The immobile me wanted to be mobile as soon as possible. And that reminds me about my Mobile phone. Who wanted to look at it. All those games and serials and social networking were not helping at all. Nothing gave me comfort. How can they. They are my own self created miseries. Extra workload. That can easily be done away with. What a relief you get when you don't have to bother about any call for four days. That's called freedom when you are free for only yourself and unavailable to the rest.
And food was most irritating part. Suddenly I had developed strong aversion for all kind of sugar, salt, spice. Biscuits tasted too sweet. Lays tasted too salty. Awww all nauseated me. All I wanted was simple plain water. Simple basic food. No flavours. I thought I was back to my original nature as a human being. My illness had reconnected me to my original true nature.

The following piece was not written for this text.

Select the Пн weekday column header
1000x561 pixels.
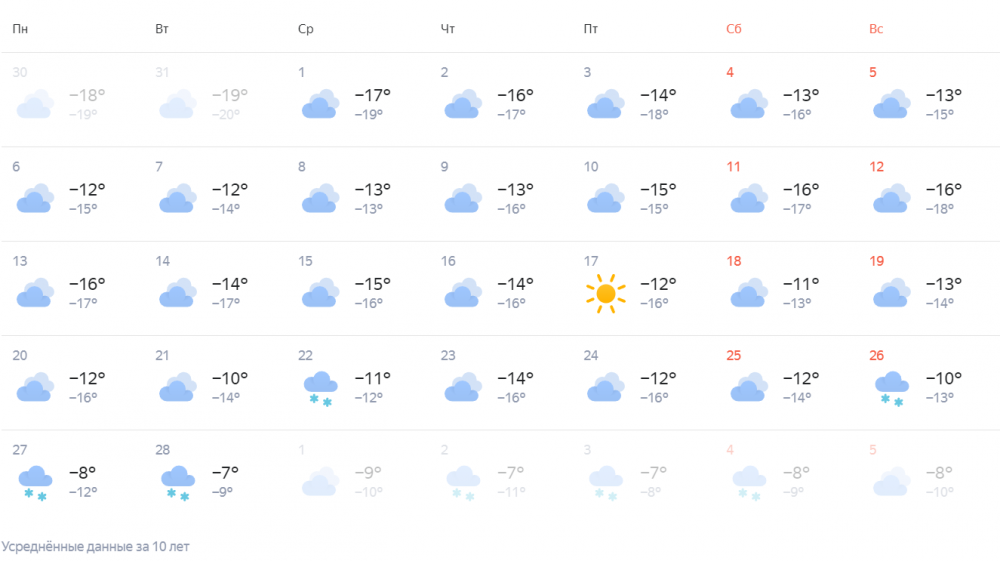click(x=20, y=29)
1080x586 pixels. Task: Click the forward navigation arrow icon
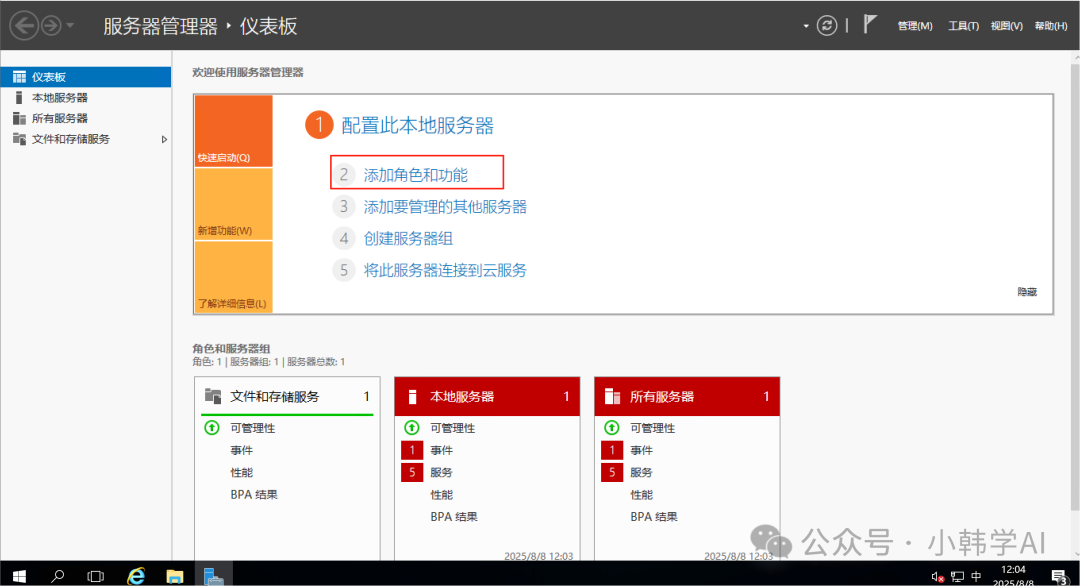tap(51, 25)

Technology has brought about varous savoury dishes but nothing beats simple home made food with minimum ingredients possible. I could taste actual flavour of my food from whatever I could eat.

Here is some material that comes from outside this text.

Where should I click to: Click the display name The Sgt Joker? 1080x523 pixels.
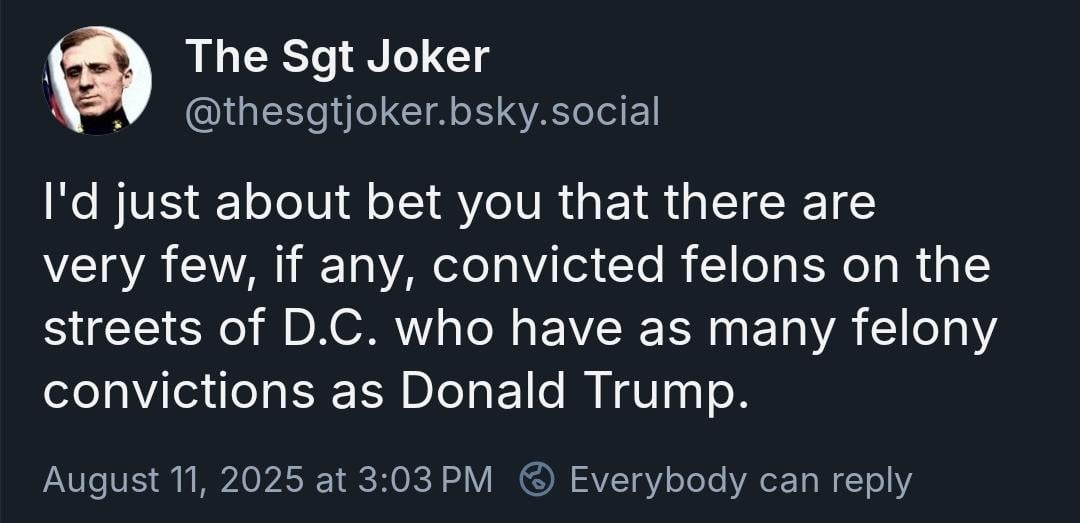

All types of food smell was nauseating but when husband got fresh tube roses and placed it in a vase on table, that was the sweetest smell. I felt so refreshed and healing. No wonder they used to bring flowers for sick in old days. Now a days, its all together different story. People give and receive bouquets but who cares. I wonder if bride and groom or their families even notice those bouquets they receive on the wedding day. Now this is going off track.
Four days of confinement in home, in my bed with my and only my thoughts, in between those medicines induced sleep spells and in company of my severe body pain and burning head, I was only with myself. I think I was enjoying my own company so much since now I could get a complete overview of what all I had been doing. So much. So much of everything. So much eating, so much socialising, so much texting, so much Mobile and so much unnecessary work. It was a good time to review and revise my prorities. I was busy in doing things that were serving no purpose. Wasting my time in stupid technical gadgets and social calls. I had to cut it down drastically. Shed that extra potato load and feel lighter. And I had been thinking I wasn't doing anything worth while all these years. Now I realise how wrong I had been. We normally and casually judge ourselves in such negative manner. Because all solutions are in us, provided we ask ourselves instead of running to phone and start seeking advice outside. Check with the counsellor within. It has all solutions.
Honestly I am thankful as I recuperate my illness left me more wiser. It connected myself to REAL me. So much so that it made me start writing once again. I think I really needed this shake up. What a relief it is to be able to do restart your life after this forced rest with fresh positive outlook.